Quais as condições necessárias para tornar nossa oração infalível e até
mesmo onipotente?
Assim como a santidade só é alcançada
mediante a prática heroica de todas as virtudes, da mesma forma, a
oração possui diversos graus até atingir o esplendor perfeitíssimo da
união com Deus. Pois, "na oração as delícias das almas são como as que
no céu devem ter os eleitos".[2]
Os mestres de vida espiritual dividem os graus da oração em nove.
O primeiro, por ordem ascendente,
corresponde à oração vocal, a qual está ao alcance de todos. Ela se
manifesta com palavras e, por isso, é a única forma de oração pública ou
litúrgica. Para que seja eficaz possui duas condições: deve ser feita
com atenção e profunda piedade.
É ainda de se saber que há três atenções
sem as quais a oração vocal não será possível. A primeira é estar
atento às palavras, para que nela não cometa erro; a segunda é prestar
atenção no sentido das palavras; a terceira, que é a máxima necessária,
considerar o fim da oração, isto é, a Deus e ao objeto da oração.[3]
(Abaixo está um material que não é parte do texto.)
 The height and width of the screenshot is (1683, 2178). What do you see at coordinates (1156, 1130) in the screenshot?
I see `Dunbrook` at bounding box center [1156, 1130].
A esse respeito escreveu Santa Teresa:
Para ser oração é necessário reflexão.
Não chamo oração mexer com os lábios sem pensar no que dizemos, nem no
que pedimos, nem quem somos nós, nem quem é Aquele ao qual nos
dirigimos. Algumas vezes poderá acontecer isso a pessoas que se esforçam
por rezar bem,mas será por motivos que se justificam, e será boa a
oração. (Nao entendi) Porém, o costume de falar à Majestade de Deus como
quem fala a um estranho, dizendo o que lhe vem à cabeça, sem reparar se
está certo, por ter decorado ou repetido muitas vezes, - a isso não
tenho em conta de oração. Não permita Deus que cristão algum reze desse
modo![4]
Comete verdadeiro pecado de
irreverência, aquele que realiza a oração com distrações voluntárias,
além de impedir seus frutos.[5]
Sobre a segunda condição, nos ensina o Pe. Royo Marín:
Com a atenção, aplicamos nossa
inteligência em Deus. Com a piedade colocamos a vontade e o coração em
contato com Ele. Essa piedade profunda envolve e supõe um conjunto de
virtudes cristãs de primeira categoria: a caridade, a fé viva, a
confiança, a humildade, a devoção e reverência frente à Majestade divina
e a perseverança.[6]
Essa oração não é uma prática
facultativa, sendo de suma importância na vida espiritual exercitá-la
com fervor. Estando com saúde ou agonizante, na consolação ou na aridez,
mesmo nos mais altos patamares da santidade, jamais poderá o homem
abandonar essa prática diária, pois do contrário poderia comprometer a
sua salvação eterna.
A meditação constitui o segundo grau da
oração, e é onde as almas "percebem melhor os chamamentos e convites
diversos que faz o Senhor".[7] Ensina-nos a teologia que a meditação
"consiste na aplicação racional da mente a uma verdade sobrenatural a
fim de nos convencermos dela e nos mover a amá-la e praticá-la com a
ajuda da graça".[8] Neste grau será essencialmente utilizada a razão,
sem a qual a meditação não poderá efetivar-se. Por isso, proclamava o
Apóstolo: "orarei com o espírito, mas orarei também com o entendimento;
cantarei com o espírito, mas cantarei também com o entendimento" (I Cor
14, 15).
A meditação tem duas finalidades: uma
intelectual e outra afetiva. A primeira é comparável a uma muralha
inexpugnável que nos concede convicções firmes e enérgicas contra os
inimigos da alma. Em outras palavras, é ela que, ao desaparecer a
felicidade sensível e momentânea, cria raízes na alma e não deixa que,
sem resistência, nos entreguemos ao menor sopro das paixões. "Não se
pode construir uma casa sólida sobre a areia movediça do sentimento; é
preciso um fundamento pétreo e inamovível das convicções profundamente
arraigadas na inteligência".[9]
Com efeito, é preciso que a meditação esteja acompanhada de nossos afetos, que é a parte principal da meditação:
Esta começa propriamente quando a alma
inflamada com a verdade sobrenatural que o entendimento convencido lhe
apresenta, prorrompe em afetos e atos de amor a Deus, com quem
estabelece um contato íntimo e profundo [...].[10]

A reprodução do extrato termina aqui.